Concrètement, nous résumons ici des faits vérifiables au sujet des mathématiques pharaoniques. Dès l’époque des pyramides, les Egyptiens calculaient correctement l’aire du triangle. L’hekat, avec ses divers sous-multiples, était l’unité fondamentale de mesure des aires. L’aire du rectangle, du triangle et du trapèze était calculée. Les Egyptiens ont comparé avec succès l’aire du cercle et celle du carré : le problème 50 du Papyrus Rhind fait état d’un cercle inscrit dans un carré, pour la première fois dans l’histoire de l’humanité.
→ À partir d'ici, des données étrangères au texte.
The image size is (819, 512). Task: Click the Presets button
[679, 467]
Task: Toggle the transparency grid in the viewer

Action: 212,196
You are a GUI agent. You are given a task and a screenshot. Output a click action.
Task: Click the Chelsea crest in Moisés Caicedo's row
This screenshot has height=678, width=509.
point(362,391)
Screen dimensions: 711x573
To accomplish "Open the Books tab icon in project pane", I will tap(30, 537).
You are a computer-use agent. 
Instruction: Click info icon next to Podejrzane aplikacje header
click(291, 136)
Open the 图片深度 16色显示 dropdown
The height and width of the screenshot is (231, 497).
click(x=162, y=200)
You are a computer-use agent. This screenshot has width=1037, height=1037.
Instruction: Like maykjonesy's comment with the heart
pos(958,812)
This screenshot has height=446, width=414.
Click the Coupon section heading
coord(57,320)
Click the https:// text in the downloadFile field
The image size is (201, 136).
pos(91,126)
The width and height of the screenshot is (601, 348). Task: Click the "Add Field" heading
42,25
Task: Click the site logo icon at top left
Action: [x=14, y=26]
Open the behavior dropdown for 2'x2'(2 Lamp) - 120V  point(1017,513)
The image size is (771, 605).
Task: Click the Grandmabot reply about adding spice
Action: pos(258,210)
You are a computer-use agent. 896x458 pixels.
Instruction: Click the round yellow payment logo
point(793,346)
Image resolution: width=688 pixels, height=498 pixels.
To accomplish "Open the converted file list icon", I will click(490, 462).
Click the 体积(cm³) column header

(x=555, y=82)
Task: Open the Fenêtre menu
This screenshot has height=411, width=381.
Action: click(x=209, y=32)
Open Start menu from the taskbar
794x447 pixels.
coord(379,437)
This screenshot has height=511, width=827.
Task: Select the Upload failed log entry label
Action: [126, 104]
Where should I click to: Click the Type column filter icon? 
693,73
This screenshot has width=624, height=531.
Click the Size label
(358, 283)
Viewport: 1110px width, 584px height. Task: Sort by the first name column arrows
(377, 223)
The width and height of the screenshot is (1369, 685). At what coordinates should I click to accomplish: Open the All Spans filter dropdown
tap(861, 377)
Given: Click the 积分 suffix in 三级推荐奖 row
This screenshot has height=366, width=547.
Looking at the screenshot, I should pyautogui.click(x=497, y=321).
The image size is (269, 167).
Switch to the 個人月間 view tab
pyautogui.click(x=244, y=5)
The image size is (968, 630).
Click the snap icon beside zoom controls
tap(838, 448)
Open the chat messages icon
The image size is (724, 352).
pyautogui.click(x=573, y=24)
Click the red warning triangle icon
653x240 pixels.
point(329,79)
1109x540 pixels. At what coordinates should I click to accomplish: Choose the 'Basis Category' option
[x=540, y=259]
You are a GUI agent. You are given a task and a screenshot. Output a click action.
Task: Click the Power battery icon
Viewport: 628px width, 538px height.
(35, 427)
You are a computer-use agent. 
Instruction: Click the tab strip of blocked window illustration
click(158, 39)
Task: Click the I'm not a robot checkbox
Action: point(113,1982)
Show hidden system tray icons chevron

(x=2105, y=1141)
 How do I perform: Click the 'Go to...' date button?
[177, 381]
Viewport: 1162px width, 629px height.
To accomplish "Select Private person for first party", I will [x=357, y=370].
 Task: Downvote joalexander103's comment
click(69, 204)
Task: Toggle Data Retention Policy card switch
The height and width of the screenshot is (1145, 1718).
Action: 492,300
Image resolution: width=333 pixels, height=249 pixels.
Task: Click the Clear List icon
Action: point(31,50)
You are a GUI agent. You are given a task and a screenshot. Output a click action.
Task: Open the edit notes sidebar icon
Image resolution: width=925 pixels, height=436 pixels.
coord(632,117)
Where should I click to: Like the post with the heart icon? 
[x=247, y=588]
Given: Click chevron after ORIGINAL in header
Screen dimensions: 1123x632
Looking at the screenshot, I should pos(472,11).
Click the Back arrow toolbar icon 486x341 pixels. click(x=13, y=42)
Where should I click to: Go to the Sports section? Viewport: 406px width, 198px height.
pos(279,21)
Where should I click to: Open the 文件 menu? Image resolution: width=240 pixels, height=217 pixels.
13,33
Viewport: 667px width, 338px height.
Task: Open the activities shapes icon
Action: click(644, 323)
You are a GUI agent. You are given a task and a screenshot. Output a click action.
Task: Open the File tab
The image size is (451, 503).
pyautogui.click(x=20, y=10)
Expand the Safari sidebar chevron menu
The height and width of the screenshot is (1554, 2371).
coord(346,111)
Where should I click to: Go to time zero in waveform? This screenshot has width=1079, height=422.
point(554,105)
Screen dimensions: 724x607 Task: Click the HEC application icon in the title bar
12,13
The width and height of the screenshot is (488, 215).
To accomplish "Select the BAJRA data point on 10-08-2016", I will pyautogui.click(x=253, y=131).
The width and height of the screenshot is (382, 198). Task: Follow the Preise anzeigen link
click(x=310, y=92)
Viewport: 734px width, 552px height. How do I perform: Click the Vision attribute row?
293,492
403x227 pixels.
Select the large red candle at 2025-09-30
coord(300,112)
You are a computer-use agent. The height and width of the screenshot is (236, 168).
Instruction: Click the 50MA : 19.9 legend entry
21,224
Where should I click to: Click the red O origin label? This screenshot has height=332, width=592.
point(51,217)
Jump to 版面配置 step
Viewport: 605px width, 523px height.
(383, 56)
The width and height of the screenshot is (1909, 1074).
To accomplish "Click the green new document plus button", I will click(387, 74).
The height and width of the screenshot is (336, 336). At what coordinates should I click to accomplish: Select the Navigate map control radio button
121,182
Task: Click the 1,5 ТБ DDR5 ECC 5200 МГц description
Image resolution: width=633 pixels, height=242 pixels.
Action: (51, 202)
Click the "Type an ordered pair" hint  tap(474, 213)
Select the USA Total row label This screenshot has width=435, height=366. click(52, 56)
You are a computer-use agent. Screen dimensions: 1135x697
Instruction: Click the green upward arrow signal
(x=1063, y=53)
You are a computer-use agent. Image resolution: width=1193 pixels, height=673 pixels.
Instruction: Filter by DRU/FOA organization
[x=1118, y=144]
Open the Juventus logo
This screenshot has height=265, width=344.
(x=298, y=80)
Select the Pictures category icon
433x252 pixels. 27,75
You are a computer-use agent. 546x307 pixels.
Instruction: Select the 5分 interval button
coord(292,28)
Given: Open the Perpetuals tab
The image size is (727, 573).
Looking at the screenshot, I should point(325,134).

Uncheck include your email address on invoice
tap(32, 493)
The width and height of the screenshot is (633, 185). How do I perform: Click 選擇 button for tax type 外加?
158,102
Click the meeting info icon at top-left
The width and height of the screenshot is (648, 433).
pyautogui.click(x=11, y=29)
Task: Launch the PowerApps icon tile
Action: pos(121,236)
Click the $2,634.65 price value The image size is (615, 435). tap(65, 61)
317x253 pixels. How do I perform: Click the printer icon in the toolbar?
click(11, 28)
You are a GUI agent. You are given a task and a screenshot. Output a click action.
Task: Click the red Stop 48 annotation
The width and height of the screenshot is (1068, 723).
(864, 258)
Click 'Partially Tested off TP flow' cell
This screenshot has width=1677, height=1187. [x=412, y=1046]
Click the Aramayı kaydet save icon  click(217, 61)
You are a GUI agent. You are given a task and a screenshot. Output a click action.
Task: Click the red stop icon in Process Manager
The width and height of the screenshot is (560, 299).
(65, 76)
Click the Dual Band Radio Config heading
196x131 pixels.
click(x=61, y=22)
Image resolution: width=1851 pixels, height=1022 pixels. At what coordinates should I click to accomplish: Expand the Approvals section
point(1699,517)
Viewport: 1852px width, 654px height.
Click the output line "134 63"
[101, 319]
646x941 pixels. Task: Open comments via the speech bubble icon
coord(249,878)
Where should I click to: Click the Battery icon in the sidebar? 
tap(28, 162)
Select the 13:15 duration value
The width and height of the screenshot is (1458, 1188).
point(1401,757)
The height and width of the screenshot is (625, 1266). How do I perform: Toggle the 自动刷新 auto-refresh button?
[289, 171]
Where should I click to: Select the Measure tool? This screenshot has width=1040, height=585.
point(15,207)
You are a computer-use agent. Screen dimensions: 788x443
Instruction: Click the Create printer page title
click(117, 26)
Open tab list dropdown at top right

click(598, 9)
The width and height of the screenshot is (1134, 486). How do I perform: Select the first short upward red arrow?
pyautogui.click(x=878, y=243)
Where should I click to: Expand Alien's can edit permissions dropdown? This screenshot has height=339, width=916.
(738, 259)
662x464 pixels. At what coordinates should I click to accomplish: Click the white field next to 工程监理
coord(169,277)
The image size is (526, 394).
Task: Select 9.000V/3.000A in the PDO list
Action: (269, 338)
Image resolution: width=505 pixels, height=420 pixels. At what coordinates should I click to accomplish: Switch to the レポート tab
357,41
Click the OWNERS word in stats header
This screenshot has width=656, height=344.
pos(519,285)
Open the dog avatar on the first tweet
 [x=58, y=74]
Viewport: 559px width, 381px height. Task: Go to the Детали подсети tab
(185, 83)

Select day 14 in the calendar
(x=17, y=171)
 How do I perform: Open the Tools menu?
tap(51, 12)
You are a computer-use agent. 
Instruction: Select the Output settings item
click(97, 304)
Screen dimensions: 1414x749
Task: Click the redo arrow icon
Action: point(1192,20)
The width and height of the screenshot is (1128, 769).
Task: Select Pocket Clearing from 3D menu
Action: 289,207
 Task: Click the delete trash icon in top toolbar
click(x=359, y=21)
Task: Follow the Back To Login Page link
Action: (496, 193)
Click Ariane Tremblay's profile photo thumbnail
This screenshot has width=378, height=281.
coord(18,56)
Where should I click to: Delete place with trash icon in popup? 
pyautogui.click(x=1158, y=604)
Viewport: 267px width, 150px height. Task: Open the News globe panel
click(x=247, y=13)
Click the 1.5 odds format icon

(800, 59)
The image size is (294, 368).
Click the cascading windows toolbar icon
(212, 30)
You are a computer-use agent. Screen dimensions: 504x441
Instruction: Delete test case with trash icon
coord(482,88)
Les Egyptiens ont résolu le problème de la capacité des cylindres et des prismes rectangulaires ou parallélépipèdes. Les problèmes 56, 57, 58, 59 et 60 du même Papyrus Rhind ont à faire à la seqed, c’est-à-dire au calcul, ardu, de l’angle d’inclinaison (angle de pente) d’une pyramide déterminé par le rapport de la base horizontale de la pyramide à sa hauteur : les mathématiciens égyptiens savaient calculer la cotangente de cet angle aigu. Ils savaient aussi calculer la surface d’un cercle en fonction de la longueur de son diamètre : l’opération revenait à élever au carré les 8/9 du nombre mesurant la longueur de ce diamètre. Ce qui équivaut à employer une valeur de Π égale à 3,1605 : c’est une bonne approximation. Quant aux Babyloniens, ils calculaient l’aire d’un cercle en fonction de sa circonférence, ce qui donne Π = 3. Le problème du Papyrus de Moscou calcule de façon exacte la surface d’une demi-sphère, et le problème 14 de ce même papyrus le volume d’un tronc de pyramide à base carrée. Bref, les papyrus Rhind et de Moscou contiennent près de 110 problèmes : fractions, algèbre, géométrie, progressions géométriques et arithmétiques, trigonométrie. Il y a matière pour instruire un ignorant en mathématiques. Le titre même du Papyrus Rhind est une aspiration à la Science pure et théorique, en mettant en exergue la toute-puissance du nombre, des mathématiciens. Le mot « preuve » au sens proprement mathématique existe dans le Papyrus Rhind où l’on trouve également, en fin de certains problèmes, l’expression mitt pw (mitt pou, qui signifie : « C’est pareil », « C’est bien cela » (qu’il fallait démontrer, trouver). C’est déjà notre C.Q.F.D, marque évidente d’une prise de conscience de l’autonomie d’un raisonnement.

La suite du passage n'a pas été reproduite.